**TEXT SEGMENT:**
## BEGIN

By the end of the 1700s, turtle soup had become a national mania. The great reformer and chef Alexis Soyer believed that the dish arrived in Britain at the beginning of that century, but “only at the tables of the large West Indian proprietors, from whom it progressed to those of the City companies. During the time of the South Sea Bubble,... turtle soup was the height of fashion.” (Hutchins 37)
According to Sheila Hutchins (who included two dozen recipes for soup, though none for turtle, in her English Recipes and others),
“[d]uring the Regency and for the best part of the nineteenth century the turtle was ‘esteemed the greatest luxury which has ever been placed upon our tables.’ The great English specialty, it was for long obligatory at diplomatic and ceremonial banquets and as indispensable as whitebait.” (Hutchins 37)
By midcentury, turtle soup had become the centerpiece of the annual Lord Mayor’s Banquet in the City of London, a spot it never has relinquished. Otherwise, however, turtle soup has virtually disappeared from British tables, although it remains a fixture in the traditional restaurants of Philadelphia and New Orleans. A number of Louisiana and Pennsylvania cookbooks include recipes for what amount to modern ‘mock’ turtle soups; you can substitute beef for the amphibian meat.
Traditional mock turtle soup, essentially a stew of calf’s head, is considerably rarer; so rare, in fact, that nobody at britishfoodinamerica ever has seen it on a menu, although the proprietors of Tout Va Bien in Manhattan, where a superb tête de veau is a menu fixture, are familiar with the English dish. It was particularly popular during the sixteenth century among the victors of the English Civil War: These Puritans even established a “Calf’s Head Club” where the soup “was eaten as a symbol of scorn towards the recently beheaded King Charles I.” (Boyd 121)
We cannot say enough good things about oxtail soup which, however, also is increasingly difficult to find. The tail is the perfect cut for stock, with its high gelatin content and deeply beefy flavor. The older cookbooks offer both thin and thick versions, and remarkably enough the Knorr packet of dried oxtail is more than serviceable as a base for creating a quick stone soup loosely based on the authentic rendition. Back to the past, Eliza Acton’s slow cooked version includes carrots, celery, onion and turnip flavored with cayenne, cloves, mixed herbs and ham.
Whether or not a reader reasonably familiar with English food has sampled any of these last three soups, she likely will have known of their existence before beginning this essay. That is not the case regarding a number of other traditional English soups, including the gravy, kidney, spiced and onion soups previously noted.

## END

**MATERIAL PROVIDED:**

## BEGIN

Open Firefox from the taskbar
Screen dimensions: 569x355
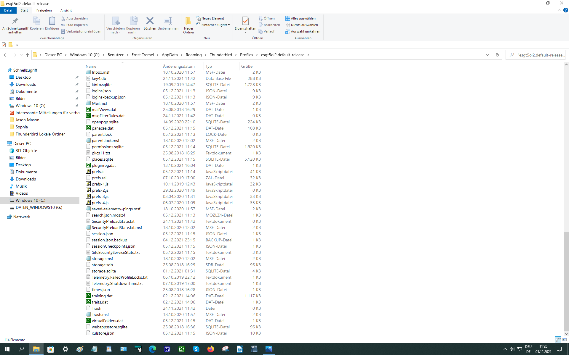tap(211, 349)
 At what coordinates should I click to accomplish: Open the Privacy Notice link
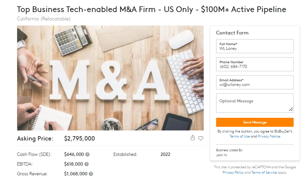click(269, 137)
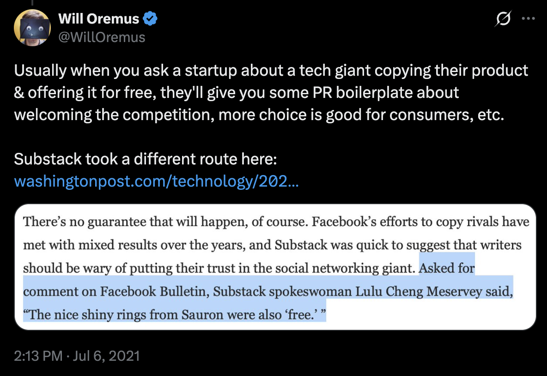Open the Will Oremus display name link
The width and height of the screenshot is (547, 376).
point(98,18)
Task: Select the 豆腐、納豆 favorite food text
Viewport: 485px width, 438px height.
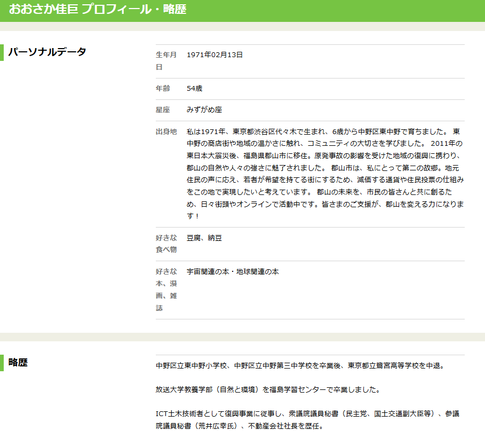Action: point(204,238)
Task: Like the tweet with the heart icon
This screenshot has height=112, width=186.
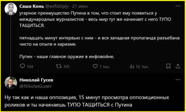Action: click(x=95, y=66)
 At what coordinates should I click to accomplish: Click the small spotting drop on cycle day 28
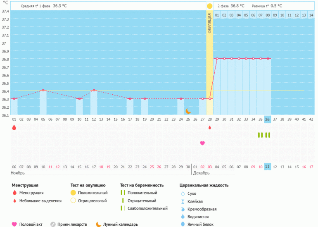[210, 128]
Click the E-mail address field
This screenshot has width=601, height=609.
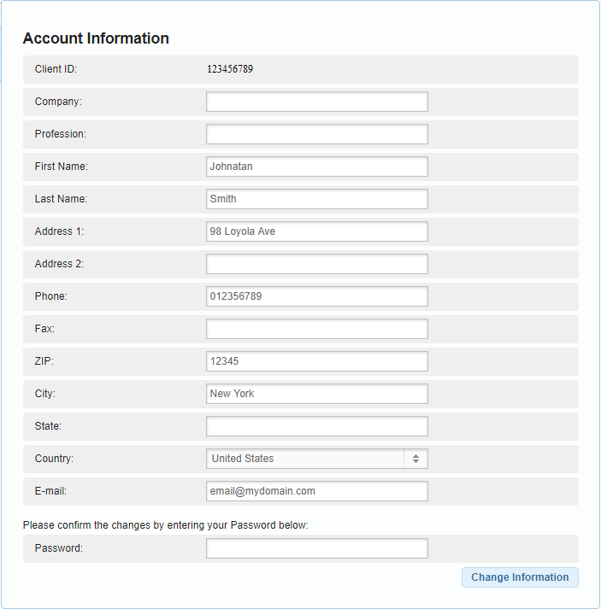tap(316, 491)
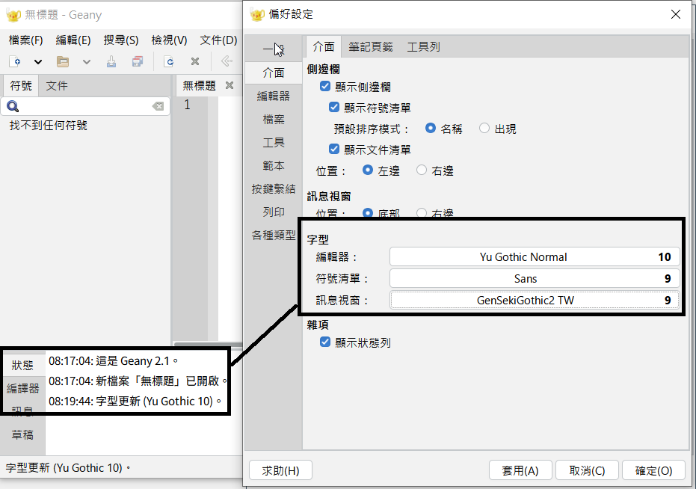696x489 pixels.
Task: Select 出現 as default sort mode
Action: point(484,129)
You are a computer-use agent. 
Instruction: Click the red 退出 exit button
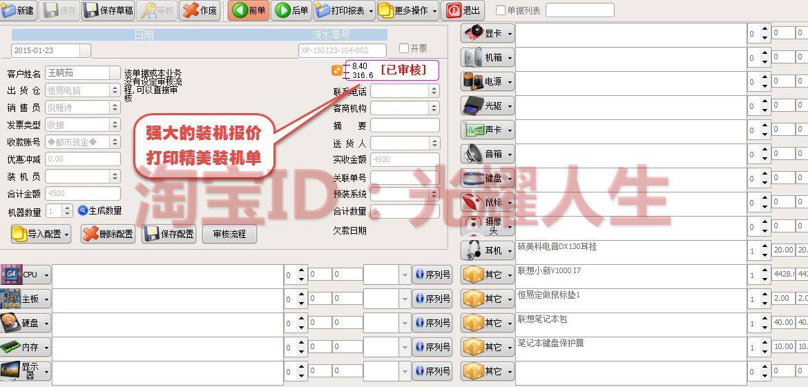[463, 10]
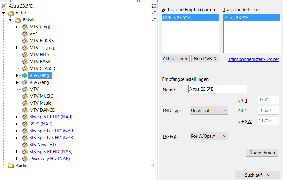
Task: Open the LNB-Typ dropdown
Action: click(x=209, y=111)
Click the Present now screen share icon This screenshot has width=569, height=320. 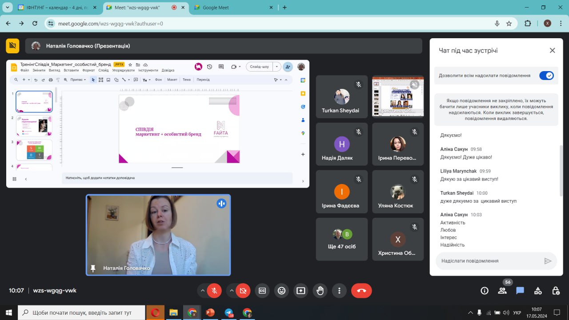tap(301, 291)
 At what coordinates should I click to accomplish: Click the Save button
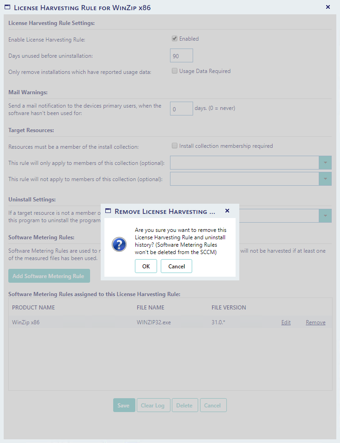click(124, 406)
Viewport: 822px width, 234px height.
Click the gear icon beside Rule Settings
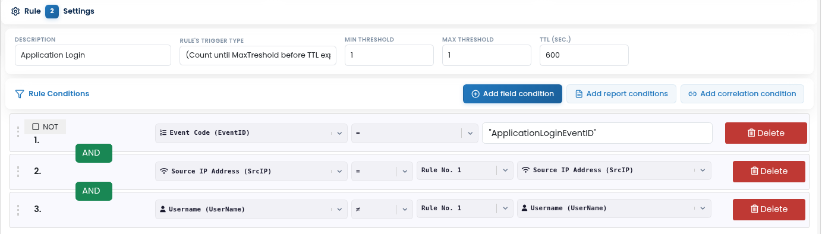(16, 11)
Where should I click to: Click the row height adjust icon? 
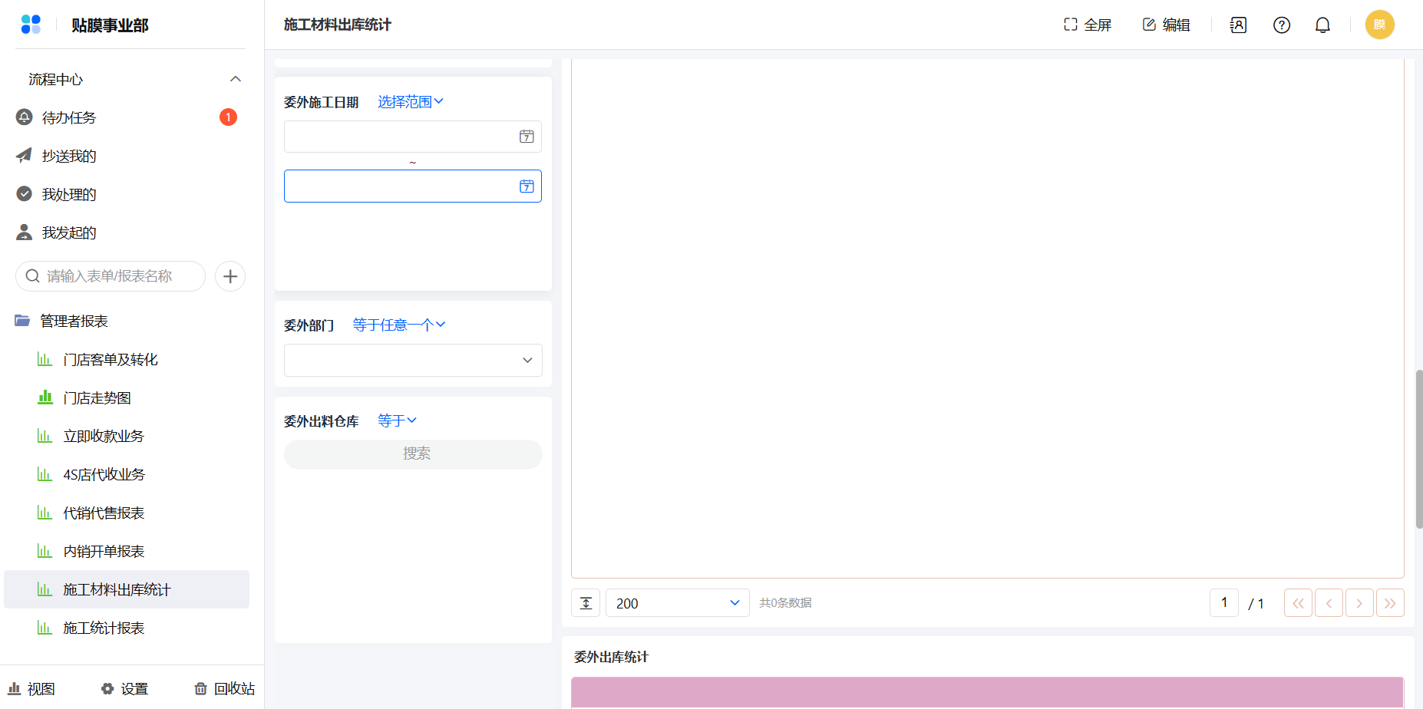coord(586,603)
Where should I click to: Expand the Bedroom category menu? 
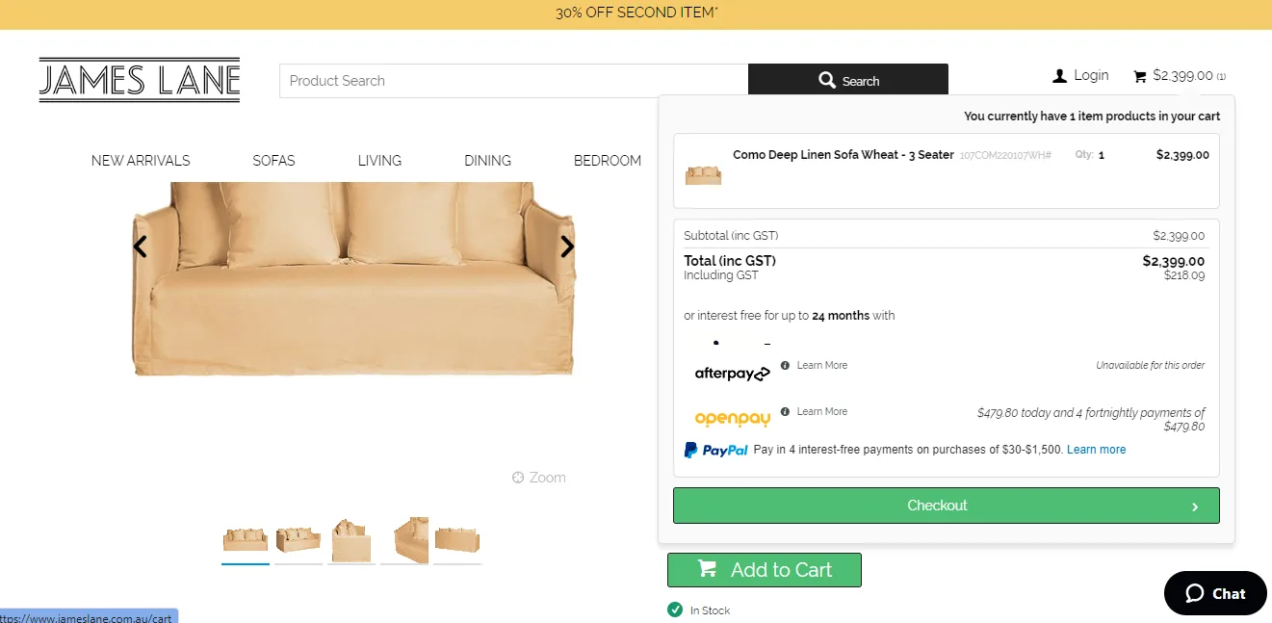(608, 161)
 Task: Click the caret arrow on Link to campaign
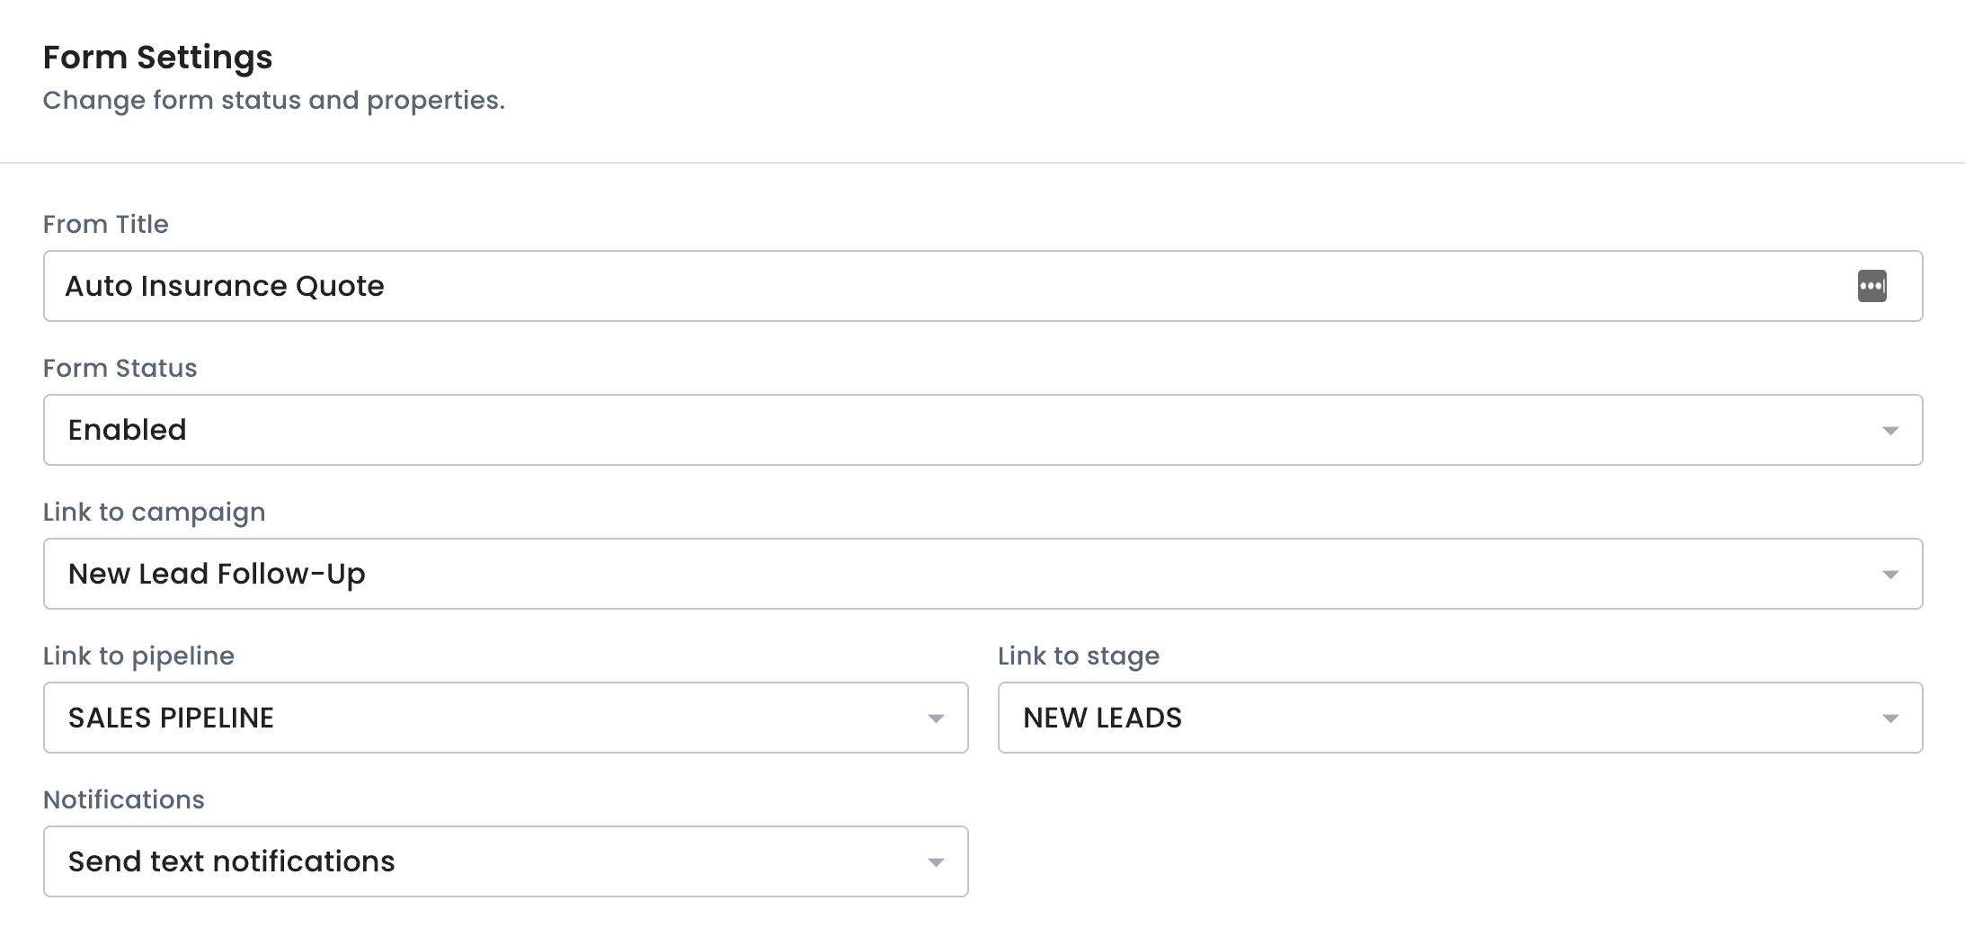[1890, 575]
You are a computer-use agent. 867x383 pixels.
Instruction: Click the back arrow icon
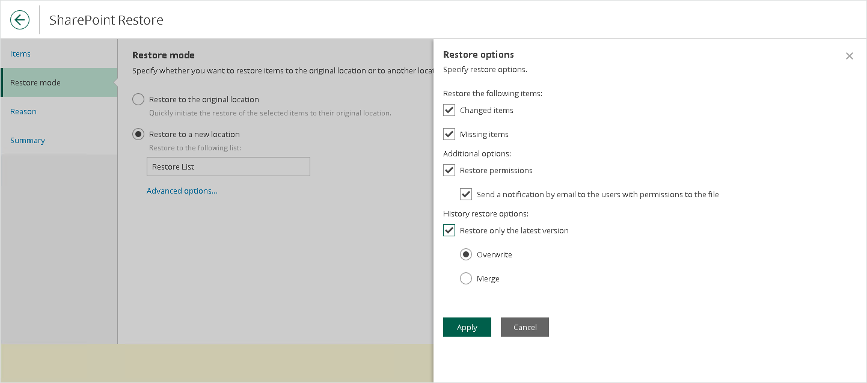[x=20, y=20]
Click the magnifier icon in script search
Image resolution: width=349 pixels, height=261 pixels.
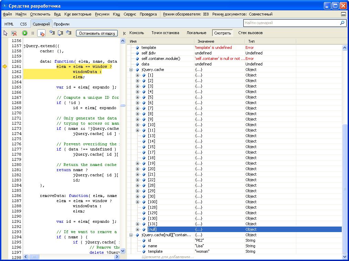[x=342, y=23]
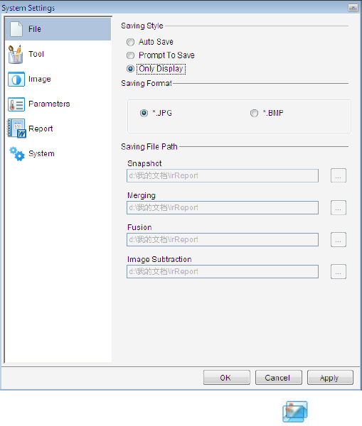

## END

**PROBLEMS:**
a) In the text on English soups, what event has had turtle soup as its centerpiece since midcentury?
b) Please duplicate the listing, starting at the line that has "Click the magnifier icon in script search" and continuing through the end of the listing, and leave out the pictures.

**SOLUTIONS FOR EACH TASK:**
a) The annual Lord Mayor's Banquet in the City of London.

b)
Click the magnifier icon in script search
Image resolution: width=349 pixels, height=261 pixels.
[x=342, y=23]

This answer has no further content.